Os organizadores afirmam que 400.000 pessoas estavam reunidas. As avenidas que levam à Plaza de Mayo estavam cheias de manifestantes com todo tipo de cartazes, muitos deles de diferentes movimentos de esquerda, e milhares de aventais brancos, uniforme típico dos professores na Argentina. “Não somos escravos”, lia-se no avental de um dos professores, que usava uma corda pendurada no pescoço. “Também somos pais, em nossas famílias, além de ensinar valores, ainda se come”, dizia outra.

“Vocês percebem que não é só Baradel, que são centenas e milhares de docentes?

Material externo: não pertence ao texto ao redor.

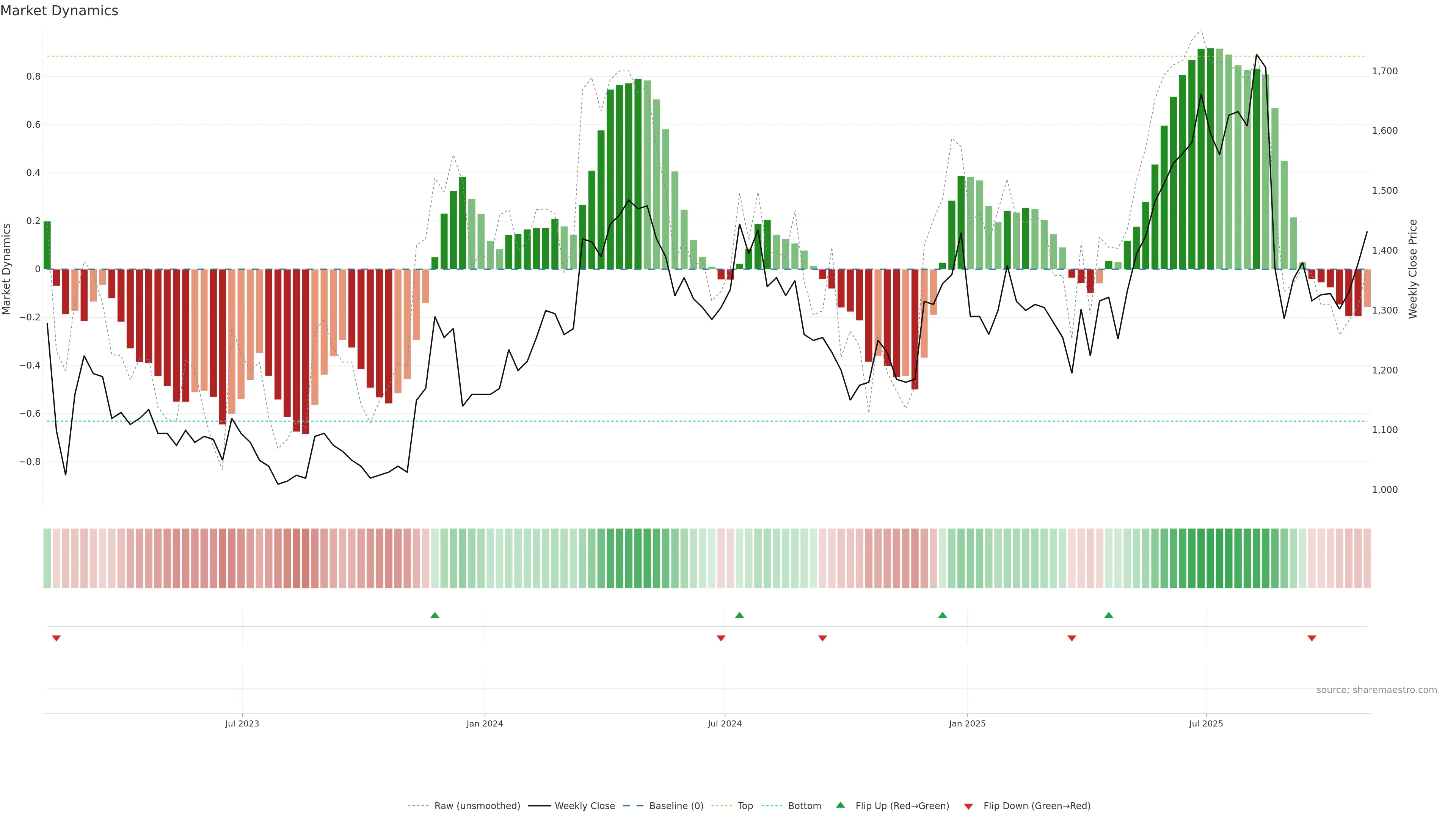Click the Weekly Close Price axis title

(x=1413, y=269)
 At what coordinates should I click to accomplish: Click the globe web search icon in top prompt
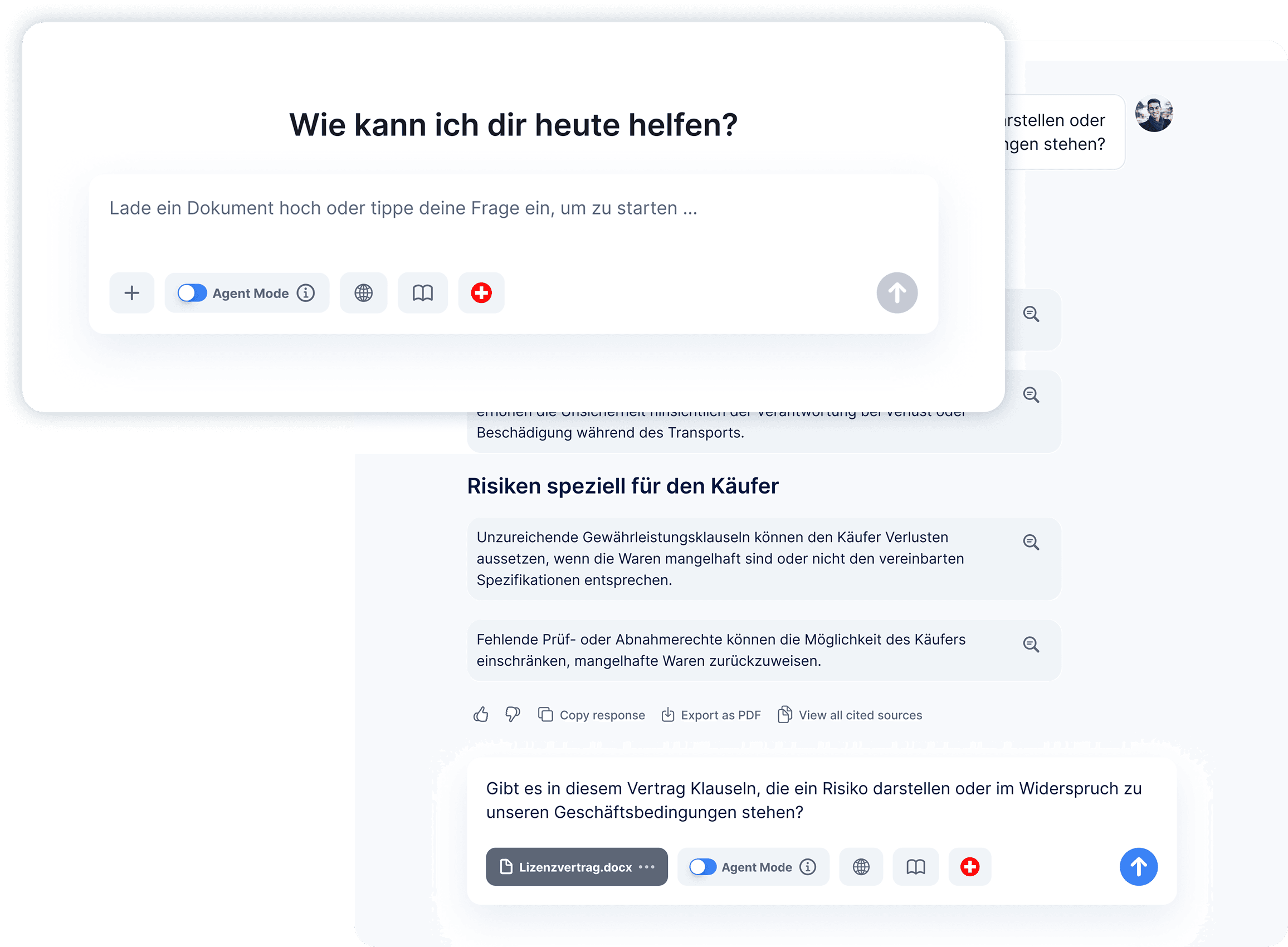(x=363, y=293)
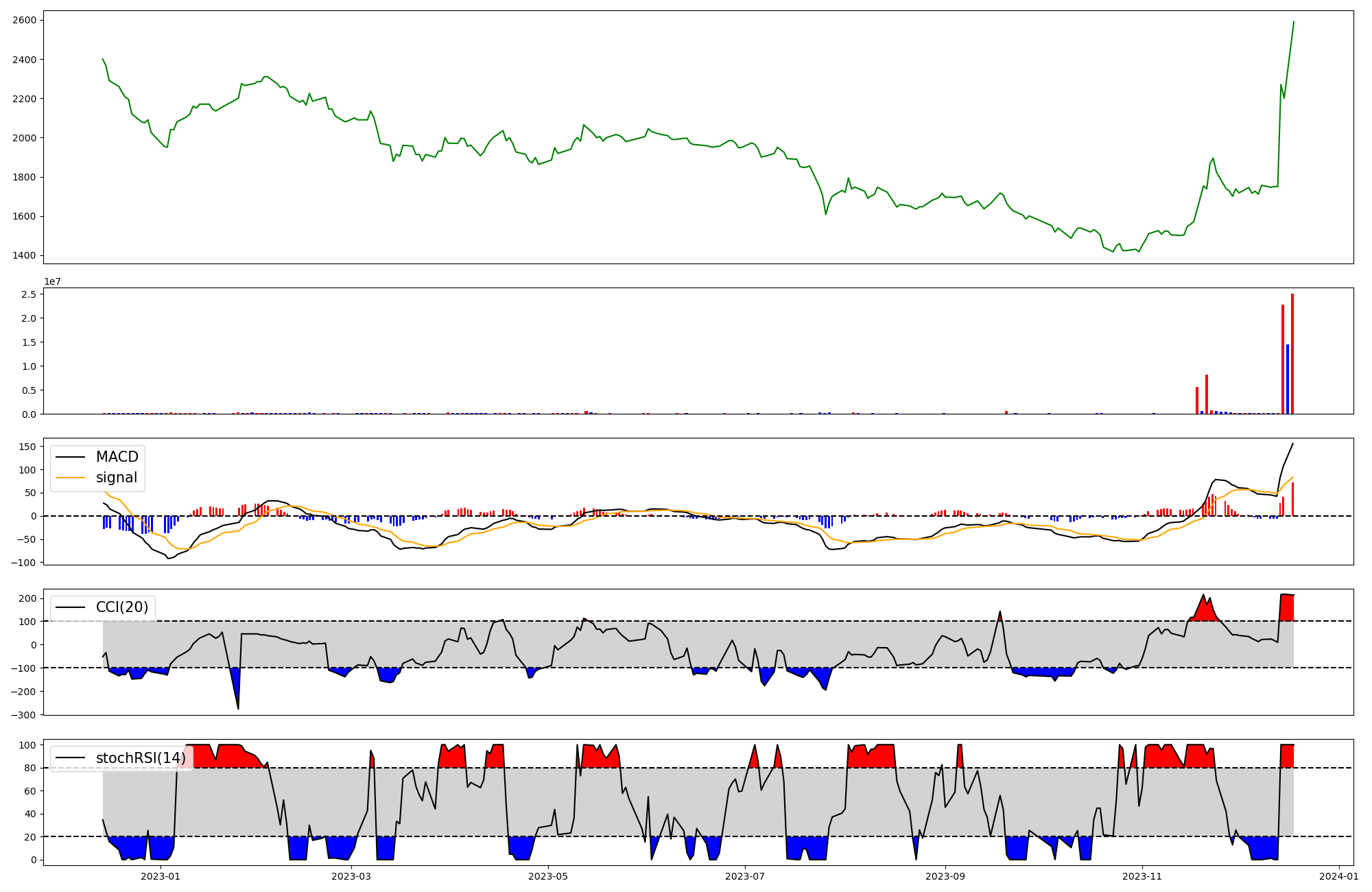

O que querem? Agravar o conflito?”, afirmou Roberto Baradel, líder dos professores em Buenos Aires, onde a greve é mais forte. O Governo o acusava de não querer negociar porque é aliado político de Kirchner. “Este é o momento, eles têm de nos convocar. O Governo precisa refletir, ver esta praça e cumprir a lei. Em primeiro lugar, queremos falar é de educação pública de qualidade. Isso não é uma guerra, é uma reivindicação salarial. Peço à governadora que veja esta mobilização, à participação da província de Buenos Aires, foram mais de 150.000 os que vieram aqui hoje. Somos centenas de milhares de professores e milhões de pais que estamos esperando uma solução.” Esta enorme marcha parece servir de prévia a uma greve geral que está sendo convocada para o 6 de abril, a primeira que Macri vai enfrentar.